══ Article

The craziest car options ever

We rifle through brochures and configurators to find the weirdest car options available on new cars, along with some oddities from the past

Buying a new car usually means choosing the paint colour, a trim level and your preferred engine and gearbox combo. Once you’ve done that, you might feel like adding a couple of key optional extras. That’s where things start to get complicated.

The average car options list is packed with useful, desirable stuff but those items often sit cheek-by-jowl with some real oddities. It’s those car options from the weirder end of the scale we’re interested in here. 

Some car options are undoubtedly sensible buys, they’ll make your car look better or add functionality to improve your ownership experience and protect residual values. Others will leave you wondering what the executive responsible was drinking when they came up with the idea. 

Car configurator overkill: how not to spec your new car 

After rifling through countless brochures and online car configurators, we’ve compiled a slew of crazy car options for your amazement. Many of these can be added to the specifications of new cars on sale right now, others are classic optional oddballs from days of yore.

Scroll down the page for our pick of the all-time craziest car options and don’t forget to tell us in the comments about any strange options you’ve added to cars you’ve purchased in the past.

The craziest car options on sale now...

Vauxhall Adam: 'Stars illuminated headliner'

Price: £325

Are you in the market for a chic small car? Do you long for the opportunity to sit under a starry night sky? If your answer to both of these questions is ‘yes’, the logical course of action is to buy a small convertible and go for a drive at night. Vauxhall, however, has other ideas. It offers an LED-illuminated roof lining in the Adam city car that mimics a star covered night sky. It’s quite a unique feature, too, usually offered in luxury models like the Rolls-Royce Phantom rather than budget city cars.

Fiat 500L: Lavazza 500 Espresso Machine

Price: £196/£350

In classic Italian fashion, you can specify a portable pick-me-up machine in your funky Fiat people carrier. In fairness, it’s not like Caffe Nero has taken up residence in your new 500L, as the Lavazza 500 Espresso Machine looks more like a glorified flask.

It sits in a powered cupholder, and all you need to do is slot a coffee pod and 50ml of water in. It can be bought as a separate accessory for £196 but it requires the 12V socket to work. Both items come as part of a pack along with front seat lumbar support on the 500L’s configurator page for £350.

════
══ Material supplied

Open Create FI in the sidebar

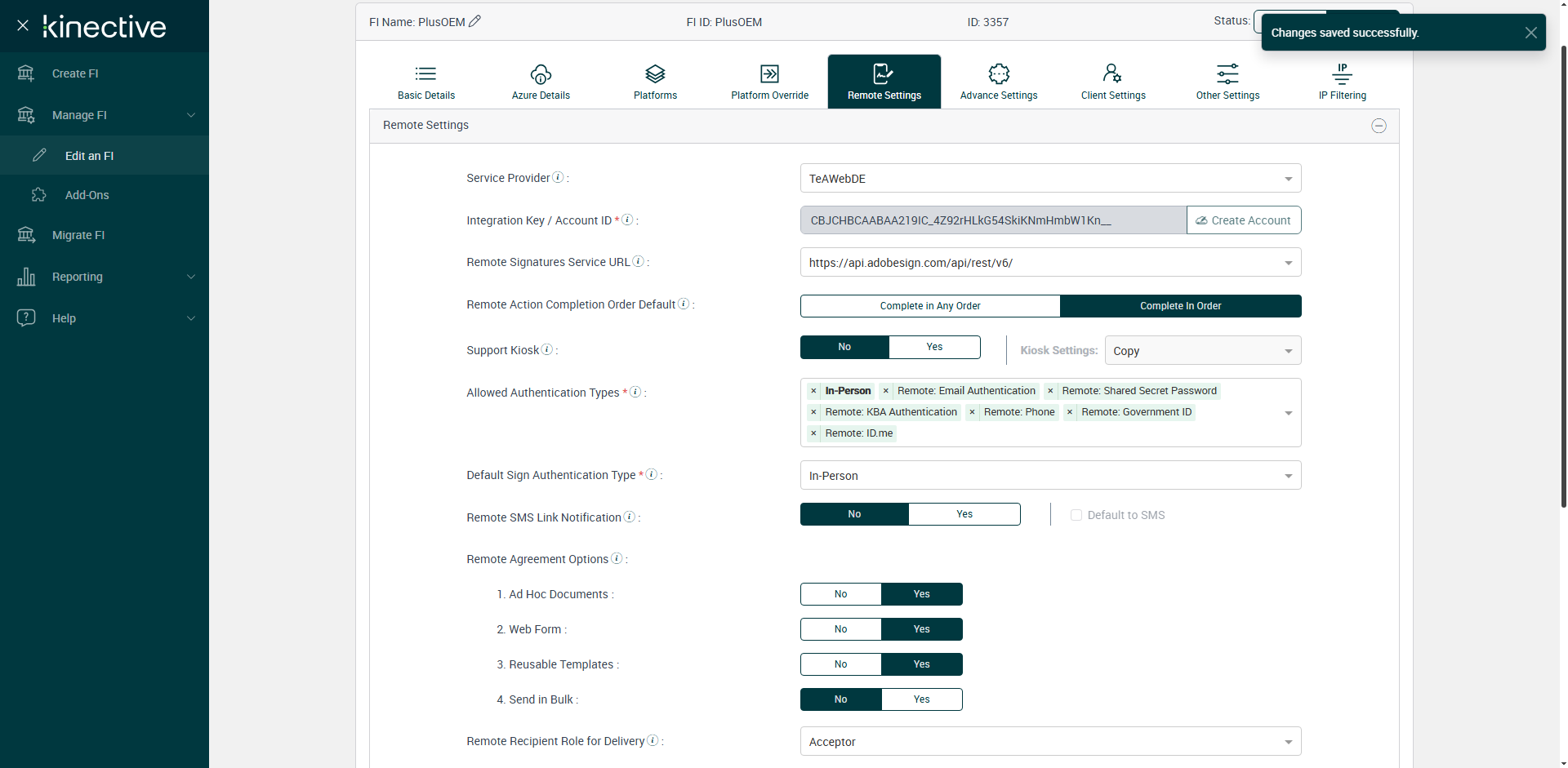tap(75, 73)
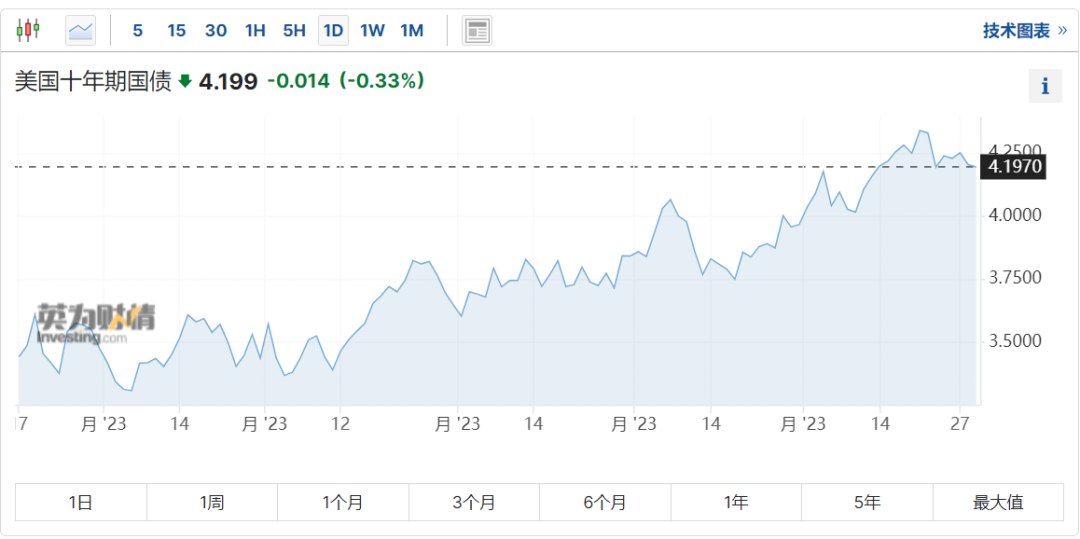Select the 1D daily interval
The image size is (1080, 539).
(333, 30)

════

Carry on the article about unusual car options, starting right after its final sentence. The entries above are separate material and are not connected to the article on car options.

Bentley Bentayga: Mulliner Tourbillon by Breitling clock

Price: around £117,000

Yes, you read that right. The Breitling clock that can be fitted to the Bentley Bentayga SUV costs more than most cars do. In fact, you could use that money to buy the lion’s share of a second Bentayga. The intricate clock mechanism is machined out of solid gold, with the choice of either mother-of-pearl or black ebony clock faces. There are also eight diamonds that mark out the hours. 

Bentley Bentayga: Fly Fishing by Mulliner set

Price: £80,000

Bentley Mulliner Fishing kit man in boot far

Bentley is appealing to the smallest of niches with this very odd fly-fishing kit. But there are sure to be some potential Bentayga buyers, or existing owners, who enjoy wading through rivers in search of trout. This set, which fits perfectly in the SUV’s boot, includes four fishing rods housed in leather-trimmed tubes, a cool box and a ‘Master Tackle Station’ for your accessories. Best of all, it’s cheaper than the £117k Breitling clock above!

Range Rover SVAutobiography: Event Seating

Price: £5,900

Picture this: after a long day of reclining in the back of your Range Rover SVAutobiography, you might feel a little peckish and want to stop off for a snack. After asking your driver to pull up in a nice field for some caviar and champers, he unfurls one of the car’s unique optional features – the Event Seating – from the boot. Finished in either ebony or tan Windsor leather, this retractable seat bench stows away underneath the boot floor.

Mercedes E-Class and S-Class: Heated armrests

Price: £530 (for Warmth Comfort Package, S-Class SWB)

When setting off on a winter’s morning, most drivers fire-up their car’s heater to stave off the frosty chill in the air. Advancements in car tech have meant that you can get heated seats and a heated steering wheel to keep the cold at bay too, but what about your chilly elbows? Fear not – Mercedes now provides the option of a heated central armrest as part of its options list for its luxury saloons.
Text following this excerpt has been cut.